── Records to use ──
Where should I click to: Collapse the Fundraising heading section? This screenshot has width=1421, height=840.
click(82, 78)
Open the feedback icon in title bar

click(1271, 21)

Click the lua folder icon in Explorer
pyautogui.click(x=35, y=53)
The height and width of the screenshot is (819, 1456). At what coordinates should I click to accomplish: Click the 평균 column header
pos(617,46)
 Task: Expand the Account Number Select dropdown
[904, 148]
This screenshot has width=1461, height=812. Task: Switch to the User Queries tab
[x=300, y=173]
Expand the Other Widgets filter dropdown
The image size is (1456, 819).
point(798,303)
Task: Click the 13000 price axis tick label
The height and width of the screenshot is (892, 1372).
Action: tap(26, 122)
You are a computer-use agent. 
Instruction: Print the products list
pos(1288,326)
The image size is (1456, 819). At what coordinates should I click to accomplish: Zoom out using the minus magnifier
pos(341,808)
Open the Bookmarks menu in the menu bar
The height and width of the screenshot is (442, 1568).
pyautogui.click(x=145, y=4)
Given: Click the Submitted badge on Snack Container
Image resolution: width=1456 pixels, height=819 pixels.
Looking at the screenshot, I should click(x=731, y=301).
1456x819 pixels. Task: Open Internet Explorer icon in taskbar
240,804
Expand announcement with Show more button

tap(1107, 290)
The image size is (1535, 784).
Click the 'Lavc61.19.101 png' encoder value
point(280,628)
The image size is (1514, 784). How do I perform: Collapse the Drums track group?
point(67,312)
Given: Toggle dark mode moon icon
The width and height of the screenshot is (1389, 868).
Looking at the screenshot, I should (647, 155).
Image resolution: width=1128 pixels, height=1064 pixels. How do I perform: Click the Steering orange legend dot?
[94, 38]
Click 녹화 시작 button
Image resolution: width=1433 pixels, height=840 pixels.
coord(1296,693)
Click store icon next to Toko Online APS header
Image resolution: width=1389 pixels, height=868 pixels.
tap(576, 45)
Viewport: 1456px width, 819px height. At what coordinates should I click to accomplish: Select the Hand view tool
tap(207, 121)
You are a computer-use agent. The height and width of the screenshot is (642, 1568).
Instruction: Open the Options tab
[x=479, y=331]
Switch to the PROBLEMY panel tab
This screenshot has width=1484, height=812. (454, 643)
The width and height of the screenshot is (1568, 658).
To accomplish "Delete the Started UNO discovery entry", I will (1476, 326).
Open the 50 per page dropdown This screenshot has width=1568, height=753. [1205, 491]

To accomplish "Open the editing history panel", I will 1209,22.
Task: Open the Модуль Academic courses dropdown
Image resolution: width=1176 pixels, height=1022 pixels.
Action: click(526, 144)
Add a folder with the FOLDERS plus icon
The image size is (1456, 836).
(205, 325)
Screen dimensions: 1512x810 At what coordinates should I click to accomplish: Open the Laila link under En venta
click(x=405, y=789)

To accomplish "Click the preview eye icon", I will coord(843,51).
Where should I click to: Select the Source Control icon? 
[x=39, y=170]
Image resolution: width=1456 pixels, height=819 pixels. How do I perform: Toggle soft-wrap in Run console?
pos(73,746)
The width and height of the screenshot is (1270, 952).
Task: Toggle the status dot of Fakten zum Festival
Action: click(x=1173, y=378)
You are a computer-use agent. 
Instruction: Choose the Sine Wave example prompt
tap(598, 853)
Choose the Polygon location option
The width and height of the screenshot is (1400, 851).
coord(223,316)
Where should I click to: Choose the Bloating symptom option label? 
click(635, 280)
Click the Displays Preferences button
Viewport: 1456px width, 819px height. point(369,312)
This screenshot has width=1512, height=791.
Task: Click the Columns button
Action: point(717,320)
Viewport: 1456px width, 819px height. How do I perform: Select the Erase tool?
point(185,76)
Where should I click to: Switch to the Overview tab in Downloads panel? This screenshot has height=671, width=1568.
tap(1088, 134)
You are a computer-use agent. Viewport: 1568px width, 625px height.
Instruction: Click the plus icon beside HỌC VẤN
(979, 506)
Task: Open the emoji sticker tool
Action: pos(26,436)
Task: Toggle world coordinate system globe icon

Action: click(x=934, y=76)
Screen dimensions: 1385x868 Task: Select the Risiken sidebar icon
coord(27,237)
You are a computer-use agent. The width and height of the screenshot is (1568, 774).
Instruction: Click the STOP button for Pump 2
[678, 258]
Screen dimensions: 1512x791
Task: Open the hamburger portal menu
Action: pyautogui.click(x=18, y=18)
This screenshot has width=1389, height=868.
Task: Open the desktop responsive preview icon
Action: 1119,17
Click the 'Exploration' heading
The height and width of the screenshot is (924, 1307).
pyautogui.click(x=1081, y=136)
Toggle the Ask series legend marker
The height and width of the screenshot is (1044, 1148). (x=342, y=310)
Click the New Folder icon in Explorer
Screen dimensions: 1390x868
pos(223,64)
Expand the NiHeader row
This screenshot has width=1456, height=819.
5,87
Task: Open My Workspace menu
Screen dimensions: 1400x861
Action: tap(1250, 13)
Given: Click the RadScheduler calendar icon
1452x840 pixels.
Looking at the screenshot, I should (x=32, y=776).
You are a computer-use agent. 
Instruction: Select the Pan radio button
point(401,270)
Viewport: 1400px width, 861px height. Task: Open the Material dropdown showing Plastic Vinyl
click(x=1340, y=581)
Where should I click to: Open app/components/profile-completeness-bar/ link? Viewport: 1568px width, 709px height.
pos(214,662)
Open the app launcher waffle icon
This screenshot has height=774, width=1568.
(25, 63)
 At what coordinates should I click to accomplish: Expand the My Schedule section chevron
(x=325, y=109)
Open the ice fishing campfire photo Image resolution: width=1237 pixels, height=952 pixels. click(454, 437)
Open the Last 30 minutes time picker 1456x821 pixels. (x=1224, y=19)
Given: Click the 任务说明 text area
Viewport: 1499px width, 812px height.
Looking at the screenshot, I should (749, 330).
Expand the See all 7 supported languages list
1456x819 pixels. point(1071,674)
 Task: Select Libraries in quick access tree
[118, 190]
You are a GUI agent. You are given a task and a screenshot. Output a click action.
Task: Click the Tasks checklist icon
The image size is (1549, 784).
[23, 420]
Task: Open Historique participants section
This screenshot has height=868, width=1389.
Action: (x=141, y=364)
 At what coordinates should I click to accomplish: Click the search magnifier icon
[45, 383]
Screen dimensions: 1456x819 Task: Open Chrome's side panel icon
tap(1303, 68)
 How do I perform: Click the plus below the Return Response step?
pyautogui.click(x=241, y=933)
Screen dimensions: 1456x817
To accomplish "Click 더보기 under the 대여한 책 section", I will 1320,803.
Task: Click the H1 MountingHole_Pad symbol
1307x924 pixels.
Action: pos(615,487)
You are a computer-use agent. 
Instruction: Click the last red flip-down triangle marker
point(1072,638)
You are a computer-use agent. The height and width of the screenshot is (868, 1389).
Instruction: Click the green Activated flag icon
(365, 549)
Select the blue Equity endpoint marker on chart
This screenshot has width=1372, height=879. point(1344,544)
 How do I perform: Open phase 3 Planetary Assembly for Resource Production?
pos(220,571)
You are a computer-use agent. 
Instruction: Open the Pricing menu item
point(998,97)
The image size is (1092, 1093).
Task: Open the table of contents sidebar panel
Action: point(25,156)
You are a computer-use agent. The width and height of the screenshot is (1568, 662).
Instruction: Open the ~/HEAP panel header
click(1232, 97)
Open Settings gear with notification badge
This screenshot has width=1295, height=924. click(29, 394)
───
Look through the listing above and count the lines where the string "will" appears. Report the number only.

Your solution >> 4